Sapkowski sold the video game rights to CD Project Red in the mid-2000s for a modest lump sum rather than a percentage of profits, since he had every expectation that the game would bomb. Instead, the original game sold very well on its release in 2007 and resulted in two even more successful sequels: The Witcher II: Assassin of Kings (2011) and The Witcher III: Wild Hunt (2015), along with additional expansions. Combined sales of the Witcher video game series are now approaching 30 million, or almost six times the combined worldwide sales of the novels. CDPR have also released a video card game based on the books, Gwent, and a story-based spin-off, Thronebreaker: The Witcher Tales, is due for release this month.

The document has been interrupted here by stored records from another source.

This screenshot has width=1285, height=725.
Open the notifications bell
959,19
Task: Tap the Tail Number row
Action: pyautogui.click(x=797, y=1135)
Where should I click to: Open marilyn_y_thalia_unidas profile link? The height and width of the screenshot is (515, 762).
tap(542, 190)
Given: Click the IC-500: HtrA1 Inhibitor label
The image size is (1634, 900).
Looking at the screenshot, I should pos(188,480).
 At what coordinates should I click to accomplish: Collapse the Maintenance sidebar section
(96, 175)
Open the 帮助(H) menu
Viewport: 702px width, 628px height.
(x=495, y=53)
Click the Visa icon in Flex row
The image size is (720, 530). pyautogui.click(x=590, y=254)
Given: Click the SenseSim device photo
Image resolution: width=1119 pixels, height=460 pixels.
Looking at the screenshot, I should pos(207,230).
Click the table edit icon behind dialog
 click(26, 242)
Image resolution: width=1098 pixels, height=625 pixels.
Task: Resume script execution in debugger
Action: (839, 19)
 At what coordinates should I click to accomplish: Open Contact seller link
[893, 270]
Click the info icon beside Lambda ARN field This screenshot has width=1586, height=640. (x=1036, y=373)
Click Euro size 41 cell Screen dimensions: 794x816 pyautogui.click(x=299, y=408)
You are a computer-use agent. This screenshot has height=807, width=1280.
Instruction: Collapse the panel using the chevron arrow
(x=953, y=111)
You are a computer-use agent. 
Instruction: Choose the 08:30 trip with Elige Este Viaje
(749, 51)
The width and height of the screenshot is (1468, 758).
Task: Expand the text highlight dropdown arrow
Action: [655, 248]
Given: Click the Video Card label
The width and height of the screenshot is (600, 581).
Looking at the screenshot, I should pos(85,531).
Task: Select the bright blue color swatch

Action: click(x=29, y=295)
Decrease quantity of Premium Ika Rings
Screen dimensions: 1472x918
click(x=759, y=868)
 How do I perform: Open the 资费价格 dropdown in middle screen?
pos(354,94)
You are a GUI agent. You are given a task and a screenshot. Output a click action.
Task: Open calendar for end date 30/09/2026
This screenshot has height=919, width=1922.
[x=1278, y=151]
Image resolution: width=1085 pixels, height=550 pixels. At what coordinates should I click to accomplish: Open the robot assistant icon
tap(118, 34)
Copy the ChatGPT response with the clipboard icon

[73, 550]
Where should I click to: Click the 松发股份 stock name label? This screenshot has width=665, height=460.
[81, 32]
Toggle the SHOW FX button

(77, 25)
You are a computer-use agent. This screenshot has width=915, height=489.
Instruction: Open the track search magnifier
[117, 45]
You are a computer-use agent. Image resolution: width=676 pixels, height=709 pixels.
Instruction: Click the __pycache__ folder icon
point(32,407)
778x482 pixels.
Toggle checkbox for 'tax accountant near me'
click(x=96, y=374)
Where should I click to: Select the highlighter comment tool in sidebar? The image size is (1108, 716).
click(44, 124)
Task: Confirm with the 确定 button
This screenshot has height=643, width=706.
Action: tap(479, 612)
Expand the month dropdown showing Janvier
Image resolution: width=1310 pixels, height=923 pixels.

Although Sapkowski has not been paid a percentage on the profits of the games, he has benefited in other ways. Sales of the books have almost doubled since the video games started coming out (recently crossing 5 million) – mainly as a result of the books being translated into English, which was inspired by the first game – and Netflix have paid a substantial sum to him to option the novels for a TV series, starring Henry Cavill as the titular character. The TV series starts shooting later this month in Budapest and will debut in late 2019, when it will likely drive further sales of the books.
Sapkowski’s argument to CDPR is rooted in that the original agreement only covered sales and profits related from the first game in the series, not sequels. In addition, the Act on Copyright and Related Rights is a Polish law designed to protect authors when spin-off works based on their novels make significantly more money than expected and could apply here.
CDPR have confirmed that they are happy to discuss further remuneration of the author but also note that they expect the original 2007 agreement to be honoured and they consider the amount requested to be excessive.